2020年の今年、PRSでは35th Anniversaryモデルも登場し、楽器店店頭を賑わせている。今回、1986年製Customを本厚木のGuitar Tradesで見つけた。このギターには、35年間進化を続けるPRSの源流と言えるエッセンスがこのギターには豊富に含まれている。

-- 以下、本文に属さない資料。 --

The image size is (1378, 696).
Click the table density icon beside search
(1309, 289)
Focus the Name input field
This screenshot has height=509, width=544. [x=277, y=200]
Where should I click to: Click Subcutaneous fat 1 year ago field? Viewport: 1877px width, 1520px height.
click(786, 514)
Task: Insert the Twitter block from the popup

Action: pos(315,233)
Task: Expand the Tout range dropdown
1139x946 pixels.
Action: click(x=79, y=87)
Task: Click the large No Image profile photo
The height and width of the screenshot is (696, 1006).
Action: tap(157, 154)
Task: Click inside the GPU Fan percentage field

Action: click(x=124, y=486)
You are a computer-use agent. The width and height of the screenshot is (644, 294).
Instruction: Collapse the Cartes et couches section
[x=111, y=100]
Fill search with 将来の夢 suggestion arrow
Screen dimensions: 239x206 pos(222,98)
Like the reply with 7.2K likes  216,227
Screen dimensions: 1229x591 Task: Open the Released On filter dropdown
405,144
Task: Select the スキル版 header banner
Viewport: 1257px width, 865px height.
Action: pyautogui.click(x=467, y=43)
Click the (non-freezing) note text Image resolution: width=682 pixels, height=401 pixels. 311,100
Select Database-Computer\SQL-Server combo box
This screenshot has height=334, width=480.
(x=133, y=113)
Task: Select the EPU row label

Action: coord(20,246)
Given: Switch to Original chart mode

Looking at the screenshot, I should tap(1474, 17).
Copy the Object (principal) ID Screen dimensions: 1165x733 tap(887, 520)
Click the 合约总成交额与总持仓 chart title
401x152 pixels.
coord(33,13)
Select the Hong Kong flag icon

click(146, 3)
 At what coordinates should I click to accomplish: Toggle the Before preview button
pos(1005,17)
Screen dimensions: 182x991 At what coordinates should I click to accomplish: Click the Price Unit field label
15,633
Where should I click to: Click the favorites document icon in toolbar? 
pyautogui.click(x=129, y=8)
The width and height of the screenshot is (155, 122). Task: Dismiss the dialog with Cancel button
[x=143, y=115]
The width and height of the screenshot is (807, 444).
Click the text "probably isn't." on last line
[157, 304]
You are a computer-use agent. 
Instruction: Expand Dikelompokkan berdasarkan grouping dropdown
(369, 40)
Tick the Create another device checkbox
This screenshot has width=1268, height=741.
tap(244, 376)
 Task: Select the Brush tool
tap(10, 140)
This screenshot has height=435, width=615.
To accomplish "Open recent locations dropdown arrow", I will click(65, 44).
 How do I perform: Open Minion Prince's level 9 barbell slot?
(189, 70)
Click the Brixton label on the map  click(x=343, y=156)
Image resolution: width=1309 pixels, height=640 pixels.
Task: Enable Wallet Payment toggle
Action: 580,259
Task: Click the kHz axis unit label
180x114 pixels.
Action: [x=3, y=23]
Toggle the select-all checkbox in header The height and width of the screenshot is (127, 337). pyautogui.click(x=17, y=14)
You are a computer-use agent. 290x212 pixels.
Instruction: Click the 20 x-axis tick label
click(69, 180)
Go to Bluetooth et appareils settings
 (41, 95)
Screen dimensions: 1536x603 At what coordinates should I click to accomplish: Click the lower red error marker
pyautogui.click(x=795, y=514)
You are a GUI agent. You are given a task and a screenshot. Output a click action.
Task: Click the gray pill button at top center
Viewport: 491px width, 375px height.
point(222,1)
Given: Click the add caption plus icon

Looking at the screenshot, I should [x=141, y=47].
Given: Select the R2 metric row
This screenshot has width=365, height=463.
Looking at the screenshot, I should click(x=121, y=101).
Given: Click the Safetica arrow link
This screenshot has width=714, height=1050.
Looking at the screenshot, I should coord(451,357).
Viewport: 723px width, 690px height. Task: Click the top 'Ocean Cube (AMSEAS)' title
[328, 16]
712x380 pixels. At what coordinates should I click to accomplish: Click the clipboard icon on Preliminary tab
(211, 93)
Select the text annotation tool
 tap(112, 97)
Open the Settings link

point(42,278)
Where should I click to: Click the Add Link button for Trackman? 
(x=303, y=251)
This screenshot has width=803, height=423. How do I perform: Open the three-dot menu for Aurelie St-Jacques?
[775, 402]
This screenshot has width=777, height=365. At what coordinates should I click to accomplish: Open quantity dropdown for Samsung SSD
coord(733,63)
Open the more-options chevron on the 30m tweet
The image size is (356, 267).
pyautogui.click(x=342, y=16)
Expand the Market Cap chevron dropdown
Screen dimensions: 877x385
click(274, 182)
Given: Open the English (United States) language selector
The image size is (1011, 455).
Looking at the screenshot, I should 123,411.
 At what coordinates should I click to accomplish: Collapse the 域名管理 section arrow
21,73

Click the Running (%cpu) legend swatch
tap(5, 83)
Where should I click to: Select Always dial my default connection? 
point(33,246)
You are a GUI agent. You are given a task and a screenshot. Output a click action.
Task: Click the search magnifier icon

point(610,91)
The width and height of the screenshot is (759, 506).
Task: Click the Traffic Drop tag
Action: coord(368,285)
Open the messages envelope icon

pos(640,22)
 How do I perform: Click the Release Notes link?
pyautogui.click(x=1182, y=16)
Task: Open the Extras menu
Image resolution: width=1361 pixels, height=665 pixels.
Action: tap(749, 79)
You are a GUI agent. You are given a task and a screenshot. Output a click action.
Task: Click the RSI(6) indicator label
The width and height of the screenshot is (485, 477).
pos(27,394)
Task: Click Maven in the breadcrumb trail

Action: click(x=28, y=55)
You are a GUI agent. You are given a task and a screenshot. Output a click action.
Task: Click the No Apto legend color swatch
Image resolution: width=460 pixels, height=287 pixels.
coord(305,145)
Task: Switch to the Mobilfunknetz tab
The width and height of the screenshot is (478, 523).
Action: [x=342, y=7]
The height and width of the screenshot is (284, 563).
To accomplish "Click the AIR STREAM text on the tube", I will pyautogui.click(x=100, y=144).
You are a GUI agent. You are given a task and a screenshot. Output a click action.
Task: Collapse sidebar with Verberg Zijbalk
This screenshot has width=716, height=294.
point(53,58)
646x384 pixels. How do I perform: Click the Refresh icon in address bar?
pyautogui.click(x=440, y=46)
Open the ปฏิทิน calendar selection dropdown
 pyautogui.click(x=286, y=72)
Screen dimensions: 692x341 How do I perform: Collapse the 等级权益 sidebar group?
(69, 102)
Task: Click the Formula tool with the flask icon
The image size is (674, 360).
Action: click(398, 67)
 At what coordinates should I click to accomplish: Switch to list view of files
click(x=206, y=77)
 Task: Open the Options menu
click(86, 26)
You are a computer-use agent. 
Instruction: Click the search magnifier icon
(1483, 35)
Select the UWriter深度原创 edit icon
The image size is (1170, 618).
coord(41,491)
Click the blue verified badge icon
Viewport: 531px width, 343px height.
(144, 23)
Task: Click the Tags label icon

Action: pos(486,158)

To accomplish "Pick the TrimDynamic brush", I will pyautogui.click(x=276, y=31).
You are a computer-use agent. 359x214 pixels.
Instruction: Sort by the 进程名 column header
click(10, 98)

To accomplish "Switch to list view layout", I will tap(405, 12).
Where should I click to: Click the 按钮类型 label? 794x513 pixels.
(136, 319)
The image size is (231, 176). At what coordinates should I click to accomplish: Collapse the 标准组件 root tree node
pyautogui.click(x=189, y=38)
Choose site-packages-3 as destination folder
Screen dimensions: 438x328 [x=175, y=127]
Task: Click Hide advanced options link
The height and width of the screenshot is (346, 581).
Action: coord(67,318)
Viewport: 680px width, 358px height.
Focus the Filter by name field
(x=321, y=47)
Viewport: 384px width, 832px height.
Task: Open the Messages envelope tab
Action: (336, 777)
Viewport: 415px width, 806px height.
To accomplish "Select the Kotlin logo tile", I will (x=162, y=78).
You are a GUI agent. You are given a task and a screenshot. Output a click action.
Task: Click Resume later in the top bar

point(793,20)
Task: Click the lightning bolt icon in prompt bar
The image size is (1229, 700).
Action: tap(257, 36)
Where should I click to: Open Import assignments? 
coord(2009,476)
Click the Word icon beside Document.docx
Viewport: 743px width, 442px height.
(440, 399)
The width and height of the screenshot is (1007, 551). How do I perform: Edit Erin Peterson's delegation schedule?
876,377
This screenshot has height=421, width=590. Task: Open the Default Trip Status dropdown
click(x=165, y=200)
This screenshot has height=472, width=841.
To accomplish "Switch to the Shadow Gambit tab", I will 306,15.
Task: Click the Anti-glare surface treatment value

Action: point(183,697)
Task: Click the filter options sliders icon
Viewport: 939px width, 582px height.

エレクトリックギターに革命を起こしたポール・リード・スミスのカスタム
ポール・リード・スミス氏が工場でギターを量産し始めたのは1985年。そこで作られるギターはすぐに評判となった。翌86年半ばには、シリアルナンバー1000を達成する。ひと口に「量産・千本」と言っても、新興のギターブランドで、高額なギターということを考えると快挙といえる。これを成し遂げたのは、PRSのCustomが登場した時点で革命的存在だったからだ。今回は、ポール・リード・スミス氏のギターデザインにスポットを当ててレビューした。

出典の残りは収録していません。